• [Source excerpt]
———

[whatwg] base64 entities

Thu Aug 26 23:02:03 PDT 2010

On Thu, Aug 26, 2010 at 3:52 PM, Boris Zbarsky <bzbarsky at mit.edu> wrote:
> On 8/26/10 6:45 PM, Adam Barth wrote:
>>>
>>> Note that this issue means that using atob or btoa for dealing with this
>>> is
>>> a huge pain if non-ASCII chars are involved, since those take and return
>>> byte arrays masquerading as JS strings, not actual Unicode strings.
>>
>> I'm slightly confused how that works.  How do you represent arbitrary
>> binary data as characters?
>
> You mean how do atob/btoa take their binary data in JS-land?  You take your
> byte array, and convert it to a sequence of two-byte units by setting the
> high byte to 0.  This sequence of two-byte units is a JS string.

Crazy.

>> Another option is to provide a base64
>> encoder/decoder that uses UTF8 to encode/decode the binary.
>
> Not sure what the exact proposal here is.

The pipeline that makes sense to me is the following:

Unicode base64 character
--base64decode-->
byte array
--UTF8 decode-->
Unicode characters

Once we have real byte arrays in JavaScript, it probably makes sense
to expose a base64 decode function that takes unicode and produces an
honest byte array.  We might also want to expose a function that takes
byte arrays and interprets them as UTF8 (to produce unicode
characters).

>> Because<script>  does not decode entities in HTML, the attacker will
>> be limited to what he or she can do with alphanumeric characters
>
> OK.  I had misunderstood what you were proposing for <script> here.  The
> point is that inside <script> this base64 thing will only be useful for
> setting innerHTML, right?

Yes.  The point is that it's safe in most (all?) contexts, although
it's most useful between tags and in attributes.

Adam

———

• [Stored data]
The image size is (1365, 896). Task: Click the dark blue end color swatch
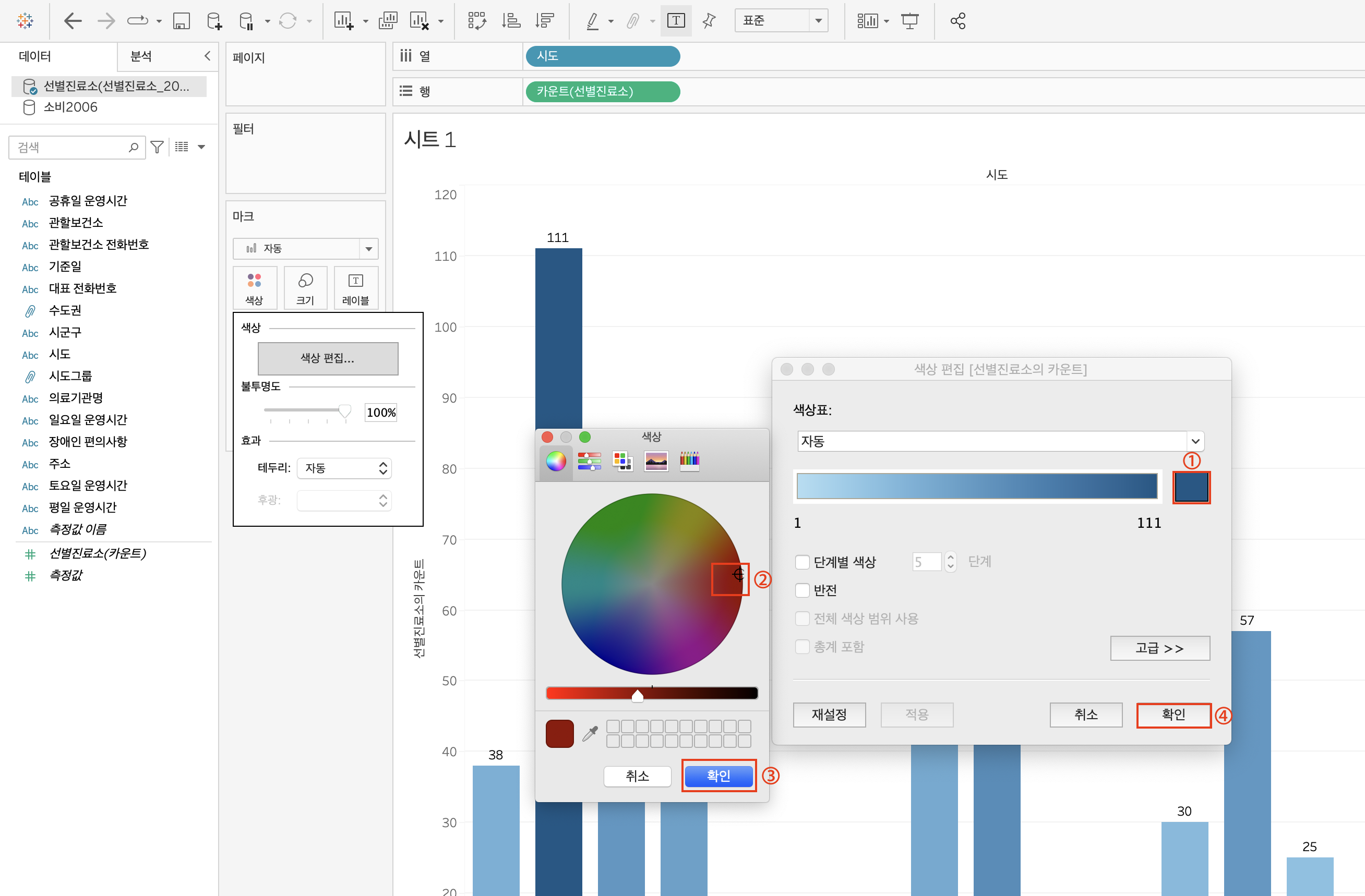(1191, 487)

———

• [Problem set]
a) Reproduce the base64 entities message from "On Thu, Aug" up to and including "a JS string.", swapping "binary data" for "raw bytes".
b) According to the base64 entities message, in which two places is the base64 approach most useful?
The data are separate material and unrelated to the base64 entities message.

• [The answers]
a)
On Thu, Aug 26, 2010 at 3:52 PM, Boris Zbarsky <bzbarsky at mit.edu> wrote:
> On 8/26/10 6:45 PM, Adam Barth wrote:
>>>
>>> Note that this issue means that using atob or btoa for dealing with this
>>> is
>>> a huge pain if non-ASCII chars are involved, since those take and return
>>> byte arrays masquerading as JS strings, not actual Unicode strings.
>>
>> I'm slightly confused how that works.  How do you represent arbitrary
>> raw bytes as characters?
>
> You mean how do atob/btoa take their raw bytes in JS-land?  You take your
> byte array, and convert it to a sequence of two-byte units by setting the
> high byte to 0.  This sequence of two-byte units is a JS string.

b) Between tags and in attributes.